Pros and Cons of a Career as a Circulating OR Nurse:
If you’re considering a career as a Circulating OR Nurse, the role comes with many benefits, but there are also some downsides to keep in mind. Here are some pros and cons to help you make an informed decision:
- 1 patient at a time
- The patient is asleep (so no back talk!)
- Strong team environment – we all rely on each other and cannot do what we do without trust in our teammates.
- Respect from the surgeon – it’s one of the few nursing positions where (most of) the doctors truly respect and listen to the nurses.
- The nurse is in control of the room. It’s an OCD person’s dream that everything has to be neat, orderly, and timely.
- “Normal” business hours. Typically, no holidays or weekends (plus more 8-hour shifts available).
- Working weekends = call pay + overtime
- One of the highest-paying nurse specialties
- Must be on call (not as bad in a normal hospital, but horrible at trauma centers).
- 12’s are harder to find, you have to use PTO to cover the holidays, and no shift differential for working weekends.
- Surgeons are divas – they want things their way and can throw temper tantrums if they don’t. (Seriously. Divas.)
- It’s very stressful – anticipating something going wrong at every second is very stressful and having to be aware of the entire surroundings adds to it.
- It’s physically demanding – like most nursing, but more because it also requires crawling on the floor to find/fix/connect things, lifting patients without assistive devices, holding heavy legs, twisting your body into a pretzel to reach something without contaminating the field… I could go on!
Why Do I Love it?
There are a crazy amount of things that are annoying, frustrating, and downright scary about the OR, but, I absolutely love it. I love the organization of it. I love the controlled chaotic dance that is how we move about the room (if you’ve ever been in the OR, you know what I’m talking about).
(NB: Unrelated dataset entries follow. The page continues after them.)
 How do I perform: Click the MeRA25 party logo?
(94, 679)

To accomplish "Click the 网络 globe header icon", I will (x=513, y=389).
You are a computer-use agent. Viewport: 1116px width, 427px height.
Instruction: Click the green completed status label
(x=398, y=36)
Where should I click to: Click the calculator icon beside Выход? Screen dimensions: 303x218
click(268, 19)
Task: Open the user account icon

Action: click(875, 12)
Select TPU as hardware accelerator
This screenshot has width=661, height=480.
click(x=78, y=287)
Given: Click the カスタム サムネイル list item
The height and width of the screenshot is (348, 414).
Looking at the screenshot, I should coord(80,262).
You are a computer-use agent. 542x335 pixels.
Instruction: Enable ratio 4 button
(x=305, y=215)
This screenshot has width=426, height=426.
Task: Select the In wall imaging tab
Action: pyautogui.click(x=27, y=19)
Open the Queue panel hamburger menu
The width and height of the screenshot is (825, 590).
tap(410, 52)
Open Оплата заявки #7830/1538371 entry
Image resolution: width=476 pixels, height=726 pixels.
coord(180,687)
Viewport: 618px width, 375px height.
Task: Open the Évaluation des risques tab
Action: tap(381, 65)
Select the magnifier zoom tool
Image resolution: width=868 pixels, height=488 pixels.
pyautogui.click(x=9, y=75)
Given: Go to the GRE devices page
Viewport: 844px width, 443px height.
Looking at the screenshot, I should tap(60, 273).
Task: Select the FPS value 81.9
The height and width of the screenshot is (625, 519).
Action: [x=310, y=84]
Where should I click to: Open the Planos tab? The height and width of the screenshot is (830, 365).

I love teamwork. We all rely on each other so much that I feel I get more of a team approach than I did on the floor. I love that the doctors ask me for my opinion and actually listen to it. I love procedures, the blood, the fascia, the bone fragments, the sound of a drill placing a screw into a fracture, the sound of a hammer pounding a knee implant in, and I love the cool technology we get to use.
Most of all, I love knowing that when the surgery is over, I have actually done something to cure a patient. Most of the time I am not treating the symptom, I am attacking and removing the root cause. And that brings me joy more than anything else and makes dealing with divas worth it.